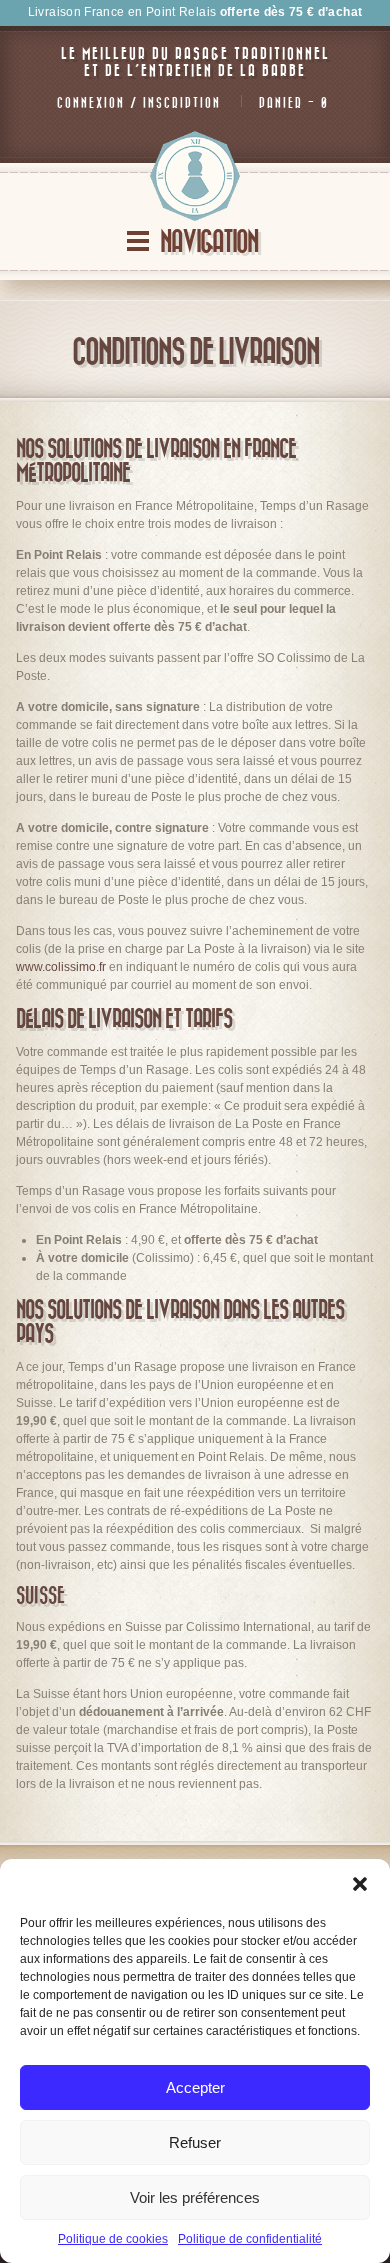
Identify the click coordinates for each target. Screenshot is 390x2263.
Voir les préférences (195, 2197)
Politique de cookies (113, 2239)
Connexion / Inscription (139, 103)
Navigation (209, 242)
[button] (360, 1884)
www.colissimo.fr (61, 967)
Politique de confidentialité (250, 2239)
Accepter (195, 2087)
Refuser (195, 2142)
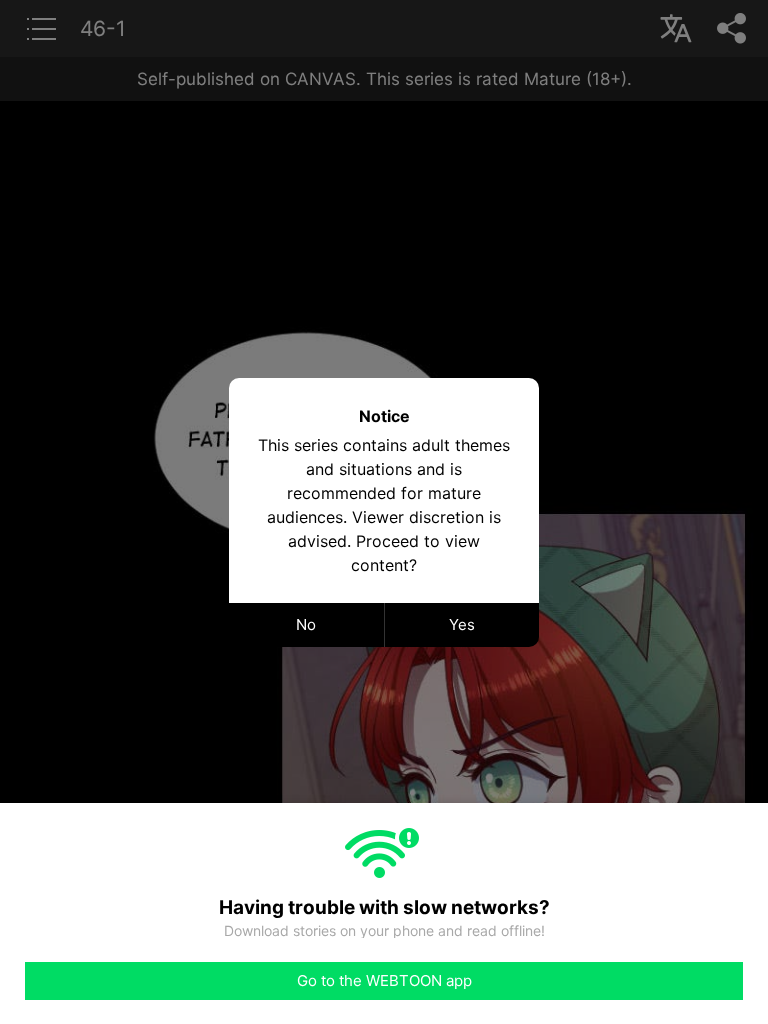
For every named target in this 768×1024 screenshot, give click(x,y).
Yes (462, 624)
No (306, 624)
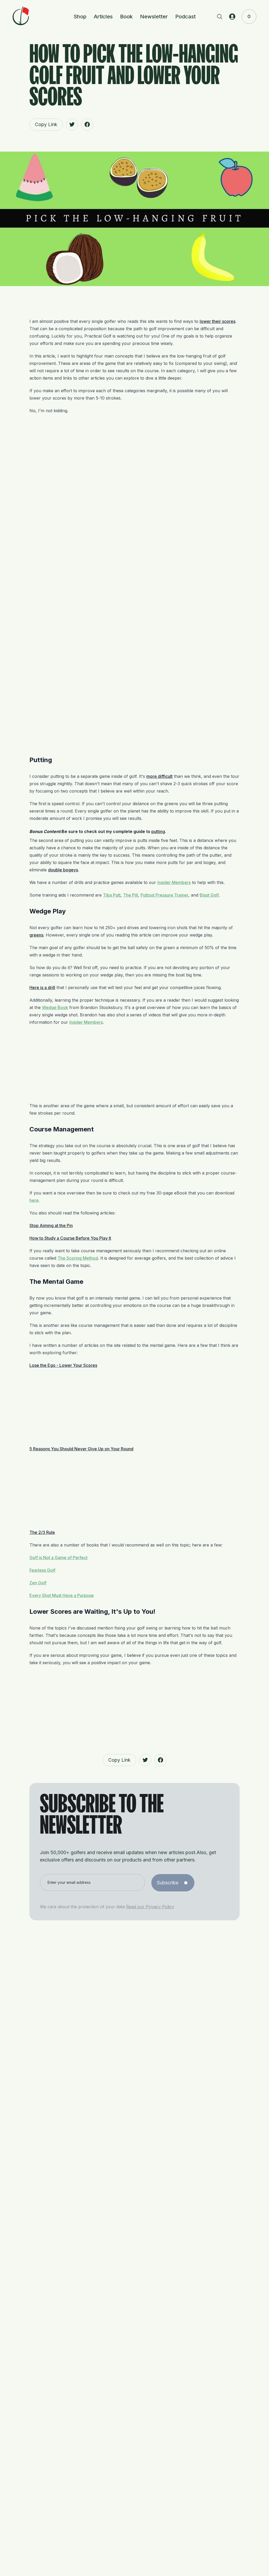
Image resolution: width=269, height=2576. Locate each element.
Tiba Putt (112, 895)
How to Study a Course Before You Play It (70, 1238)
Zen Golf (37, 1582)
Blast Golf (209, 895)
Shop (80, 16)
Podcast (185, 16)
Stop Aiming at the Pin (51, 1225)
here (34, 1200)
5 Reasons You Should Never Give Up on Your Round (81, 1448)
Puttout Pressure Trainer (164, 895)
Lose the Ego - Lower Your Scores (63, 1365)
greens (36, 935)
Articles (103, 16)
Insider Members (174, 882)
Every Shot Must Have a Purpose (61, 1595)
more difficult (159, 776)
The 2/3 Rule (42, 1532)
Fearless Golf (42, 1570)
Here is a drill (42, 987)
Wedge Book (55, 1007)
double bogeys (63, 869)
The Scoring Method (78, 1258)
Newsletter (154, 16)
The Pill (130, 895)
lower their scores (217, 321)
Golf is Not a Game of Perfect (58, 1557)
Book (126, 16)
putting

(What the task asks):
Images are to be skipped, and each line above is to be returned exactly.

(Answer to this problem):
Identify the click coordinates for each target. Screenshot is 390x2263.
Voir les préférences (195, 2197)
Politique de cookies (113, 2239)
Connexion / Inscription (139, 103)
Navigation (209, 242)
[button] (360, 1884)
www.colissimo.fr (61, 967)
Politique de confidentialité (250, 2239)
Accepter (195, 2087)
Refuser (195, 2142)
For every named target in this 768×1024 screenshot, give click(x,y).
Yes (462, 624)
No (306, 624)
Image resolution: width=269, height=2576. Locate each element.
Tiba Putt (112, 895)
How to Study a Course Before You Play It (70, 1238)
Zen Golf (37, 1582)
Blast Golf (209, 895)
Shop (80, 16)
Podcast (185, 16)
Stop Aiming at the Pin (51, 1225)
here (34, 1200)
5 Reasons You Should Never Give Up on Your Round (81, 1448)
Puttout Pressure Trainer (164, 895)
Lose the Ego - Lower Your Scores (63, 1365)
greens (36, 935)
Articles (103, 16)
Insider Members (174, 882)
Every Shot Must Have a Purpose (61, 1595)
more difficult (159, 776)
The 2/3 Rule (42, 1532)
Fearless Golf (42, 1570)
Here is a drill (42, 987)
Wedge Book (55, 1007)
double bogeys (63, 869)
The Scoring Method (78, 1258)
Newsletter (154, 16)
The Pill (130, 895)
lower their scores (217, 321)
Golf is Not a Game of Perfect (58, 1557)
Book (126, 16)
putting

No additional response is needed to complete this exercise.